L’Irlande entrevoit la fin de sa dépendance à l’aide internationale
Je peux confirmer que l’Irlande est en voie de sortie du plan de sauvetage de l’Union européenne et du FMI le 15 décembre. Et il n’y aura pas de retour en arrière», a indiqué ce week-end le premier ministre irlandais Enda Kenny.

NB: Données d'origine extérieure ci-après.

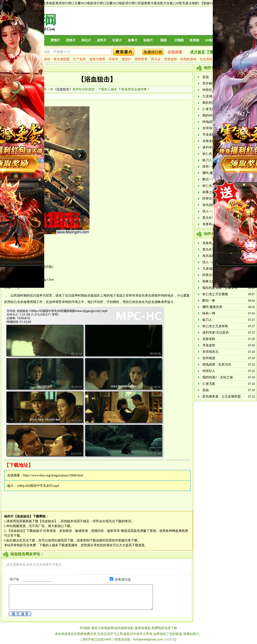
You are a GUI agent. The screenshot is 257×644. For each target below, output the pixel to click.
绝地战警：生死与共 (217, 364)
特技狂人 (209, 90)
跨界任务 (209, 199)
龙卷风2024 (210, 224)
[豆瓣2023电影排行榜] (89, 3)
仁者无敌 (209, 109)
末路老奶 (209, 141)
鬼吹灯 (127, 59)
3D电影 (210, 40)
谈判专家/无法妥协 (215, 333)
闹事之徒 (209, 192)
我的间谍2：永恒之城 (218, 377)
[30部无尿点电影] (187, 3)
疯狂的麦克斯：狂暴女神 (220, 288)
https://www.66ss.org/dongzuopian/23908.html (53, 475)
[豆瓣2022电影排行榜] (120, 3)
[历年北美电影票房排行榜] (54, 3)
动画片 (148, 40)
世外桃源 (209, 83)
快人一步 (209, 211)
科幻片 (86, 40)
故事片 (133, 40)
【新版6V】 (208, 3)
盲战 (206, 77)
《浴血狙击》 (63, 89)
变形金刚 (170, 59)
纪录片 (117, 40)
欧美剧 (194, 40)
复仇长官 (209, 218)
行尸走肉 (79, 59)
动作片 (9, 516)
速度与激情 (97, 59)
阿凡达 (156, 59)
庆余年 (113, 59)
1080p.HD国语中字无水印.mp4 (38, 486)
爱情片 (55, 40)
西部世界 (141, 59)
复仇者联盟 (62, 59)
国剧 (164, 40)
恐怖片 (71, 40)
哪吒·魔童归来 (212, 173)
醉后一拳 (209, 179)
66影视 (170, 639)
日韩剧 (179, 40)
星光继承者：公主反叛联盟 (222, 396)
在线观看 (175, 52)
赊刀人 (207, 160)
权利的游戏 (188, 59)
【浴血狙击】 (97, 79)
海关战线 (209, 205)
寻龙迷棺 (209, 135)
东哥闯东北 (210, 128)
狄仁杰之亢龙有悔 (215, 326)
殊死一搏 (209, 167)
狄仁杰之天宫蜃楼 (215, 294)
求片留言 (198, 52)
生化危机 (206, 59)
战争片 (102, 40)
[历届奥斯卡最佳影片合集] (155, 3)
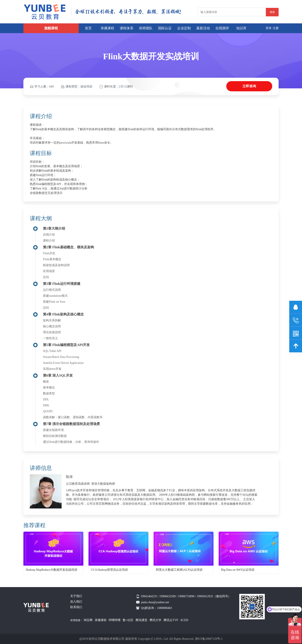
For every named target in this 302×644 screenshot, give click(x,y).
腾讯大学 (156, 620)
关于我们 (76, 596)
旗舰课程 (51, 28)
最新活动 (203, 28)
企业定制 (184, 28)
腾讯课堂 (141, 620)
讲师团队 (146, 28)
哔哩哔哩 (115, 620)
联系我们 (76, 607)
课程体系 (126, 28)
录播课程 (107, 28)
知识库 (241, 28)
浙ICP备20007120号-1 (209, 639)
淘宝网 (88, 620)
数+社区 (128, 620)
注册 (276, 28)
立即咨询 (249, 86)
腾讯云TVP (171, 620)
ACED (184, 620)
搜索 (272, 12)
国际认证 (165, 28)
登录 (269, 28)
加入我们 (76, 602)
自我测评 (222, 28)
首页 (88, 28)
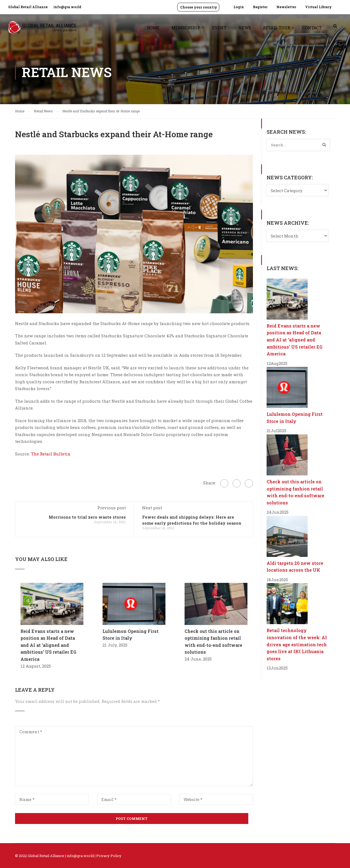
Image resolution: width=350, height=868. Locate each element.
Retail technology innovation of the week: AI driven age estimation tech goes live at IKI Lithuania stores (297, 644)
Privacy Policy (109, 856)
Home (153, 28)
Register (260, 7)
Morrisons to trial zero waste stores (87, 517)
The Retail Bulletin (50, 454)
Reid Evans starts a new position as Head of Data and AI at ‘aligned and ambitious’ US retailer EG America (48, 645)
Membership (186, 28)
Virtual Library (318, 7)
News (245, 28)
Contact (312, 28)
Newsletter (286, 7)
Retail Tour (277, 28)
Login (238, 7)
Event (219, 28)
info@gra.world (67, 7)
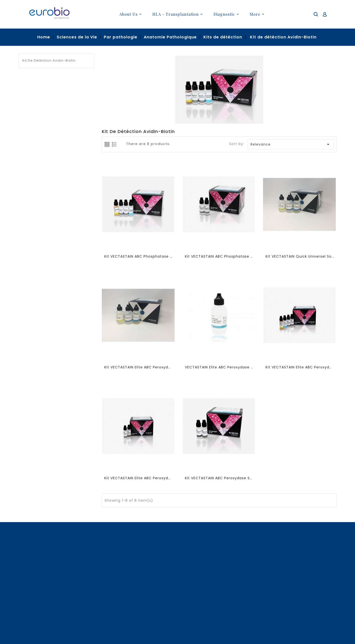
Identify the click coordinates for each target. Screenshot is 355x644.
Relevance (291, 144)
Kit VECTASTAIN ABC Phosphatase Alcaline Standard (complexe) (219, 256)
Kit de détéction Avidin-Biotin (49, 60)
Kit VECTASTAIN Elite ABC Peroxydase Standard (138, 478)
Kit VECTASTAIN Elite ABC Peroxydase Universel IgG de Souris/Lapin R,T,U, (138, 367)
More (255, 14)
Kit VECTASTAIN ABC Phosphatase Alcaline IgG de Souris (138, 256)
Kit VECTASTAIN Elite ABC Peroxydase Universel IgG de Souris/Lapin (299, 367)
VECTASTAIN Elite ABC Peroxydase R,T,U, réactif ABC (219, 367)
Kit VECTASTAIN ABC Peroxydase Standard (219, 478)
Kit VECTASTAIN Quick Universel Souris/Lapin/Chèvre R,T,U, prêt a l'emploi (299, 256)
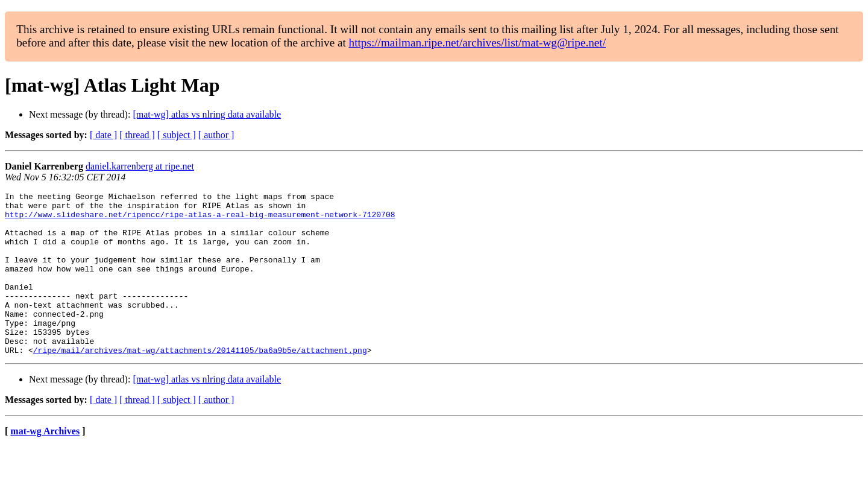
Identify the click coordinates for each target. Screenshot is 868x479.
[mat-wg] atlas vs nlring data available (207, 114)
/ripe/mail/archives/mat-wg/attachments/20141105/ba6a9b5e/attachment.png (200, 382)
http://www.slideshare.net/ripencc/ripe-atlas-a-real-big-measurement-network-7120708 (200, 220)
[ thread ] (137, 135)
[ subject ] (177, 135)
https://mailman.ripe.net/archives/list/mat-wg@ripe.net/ (477, 42)
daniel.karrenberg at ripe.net (140, 166)
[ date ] (103, 135)
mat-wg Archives (45, 463)
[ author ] (216, 135)
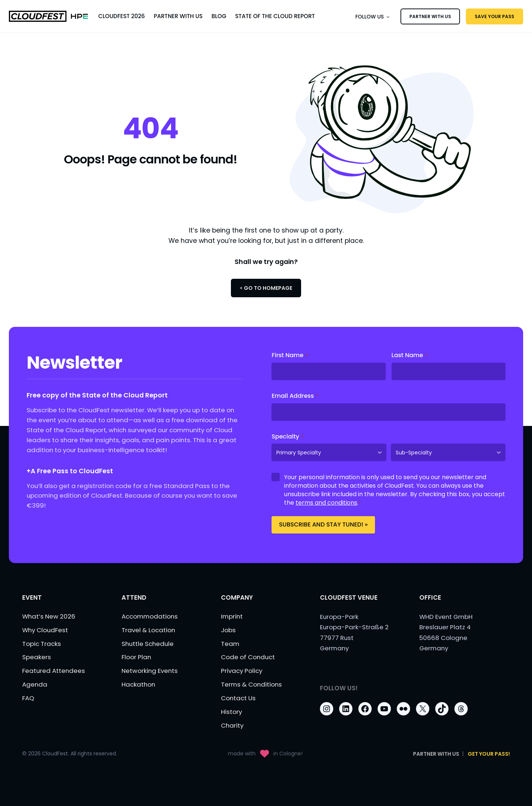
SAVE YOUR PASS (494, 16)
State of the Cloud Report (275, 16)
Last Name (410, 355)
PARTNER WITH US (430, 16)
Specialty (287, 437)
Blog (219, 16)
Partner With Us (178, 16)
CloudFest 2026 (122, 16)
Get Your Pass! (489, 754)
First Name (290, 355)
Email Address (295, 396)
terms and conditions (326, 502)
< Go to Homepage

Le ministre des Finances, Michael Noonan, a même précisé que le pays pourrait ne pas avoir à solliciter une ultime ligne de crédit de précaution de 10 milliards d’euros évoquée précédemment pour faciliter son retour à un financement complet sur les marchés, l’agence de gestion de la dette irlandaise bénéficiant d’une réserve de trésorerie d’environ 25 milliards d’euros qui permet à Dublin d’assurer son financement jusqu’en 2015. Elle permettrait pourtant à l’Irlande de bénéficier en théorie du programme OMT de rachats d’obligations mis en place par la BCE mais jamais actionné, et servirait de garantie pour les investisseurs.
Hier, Mario Draghi s’est félicité de la moindre dépendance des banques du pays au programme de financement de la BCE en insistant sur le fait que «les risques pour la stabilité financière ont été significativement et progressivement réduits». Le taux irlandais à 10 ans chutait hier à 3,68%, son plus faible niveau depuis fin mai.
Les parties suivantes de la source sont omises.